- Opening Delimiter -
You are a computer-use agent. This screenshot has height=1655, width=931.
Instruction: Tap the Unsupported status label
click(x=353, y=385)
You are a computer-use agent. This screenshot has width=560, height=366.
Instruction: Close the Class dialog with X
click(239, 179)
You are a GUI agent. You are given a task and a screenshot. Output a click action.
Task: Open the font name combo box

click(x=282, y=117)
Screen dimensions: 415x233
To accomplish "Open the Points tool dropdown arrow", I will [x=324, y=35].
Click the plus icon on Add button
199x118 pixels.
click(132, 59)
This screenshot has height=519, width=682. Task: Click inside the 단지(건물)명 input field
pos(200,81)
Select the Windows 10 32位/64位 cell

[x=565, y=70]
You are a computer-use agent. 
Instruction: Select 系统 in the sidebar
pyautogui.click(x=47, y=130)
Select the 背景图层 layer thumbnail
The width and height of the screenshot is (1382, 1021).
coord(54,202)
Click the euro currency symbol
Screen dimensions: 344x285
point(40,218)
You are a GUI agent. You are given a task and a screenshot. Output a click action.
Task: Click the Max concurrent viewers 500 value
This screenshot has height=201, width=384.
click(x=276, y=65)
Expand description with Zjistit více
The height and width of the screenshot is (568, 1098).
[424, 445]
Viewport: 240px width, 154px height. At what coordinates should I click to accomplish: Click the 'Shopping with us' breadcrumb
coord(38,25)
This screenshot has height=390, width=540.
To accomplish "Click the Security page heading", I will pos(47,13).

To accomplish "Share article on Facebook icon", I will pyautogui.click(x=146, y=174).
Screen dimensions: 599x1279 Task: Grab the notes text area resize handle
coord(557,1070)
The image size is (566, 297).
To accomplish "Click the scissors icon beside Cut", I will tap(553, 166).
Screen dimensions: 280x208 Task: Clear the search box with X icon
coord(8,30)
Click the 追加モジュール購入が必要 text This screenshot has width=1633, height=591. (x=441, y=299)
- Closing Delimiter -
◆ **What is expected**
Your task is to transcribe the listing in full, so that each line reads exactly as before.

◆ **Final answer**
You are a computer-use agent. This screenshot has height=1655, width=931.
Instruction: Tap the Unsupported status label
click(x=353, y=385)
You are a computer-use agent. This screenshot has width=560, height=366.
Instruction: Close the Class dialog with X
click(239, 179)
You are a GUI agent. You are given a task and a screenshot. Output a click action.
Task: Open the font name combo box

click(x=282, y=117)
Screen dimensions: 415x233
To accomplish "Open the Points tool dropdown arrow", I will [x=324, y=35].
Click the plus icon on Add button
199x118 pixels.
click(132, 59)
This screenshot has height=519, width=682. Task: Click inside the 단지(건물)명 input field
pos(200,81)
Select the Windows 10 32位/64位 cell

[x=565, y=70]
You are a computer-use agent. 
Instruction: Select 系统 in the sidebar
pyautogui.click(x=47, y=130)
Select the 背景图层 layer thumbnail
The width and height of the screenshot is (1382, 1021).
coord(54,202)
Click the euro currency symbol
Screen dimensions: 344x285
point(40,218)
You are a GUI agent. You are given a task and a screenshot. Output a click action.
Task: Click the Max concurrent viewers 500 value
This screenshot has height=201, width=384.
click(x=276, y=65)
Expand description with Zjistit více
The height and width of the screenshot is (568, 1098).
[424, 445]
Viewport: 240px width, 154px height. At what coordinates should I click to accomplish: Click the 'Shopping with us' breadcrumb
coord(38,25)
This screenshot has height=390, width=540.
To accomplish "Click the Security page heading", I will pos(47,13).

To accomplish "Share article on Facebook icon", I will pyautogui.click(x=146, y=174).
Screen dimensions: 599x1279 Task: Grab the notes text area resize handle
coord(557,1070)
The image size is (566, 297).
To accomplish "Click the scissors icon beside Cut", I will tap(553, 166).
Screen dimensions: 280x208 Task: Clear the search box with X icon
coord(8,30)
Click the 追加モジュール購入が必要 text This screenshot has width=1633, height=591. (x=441, y=299)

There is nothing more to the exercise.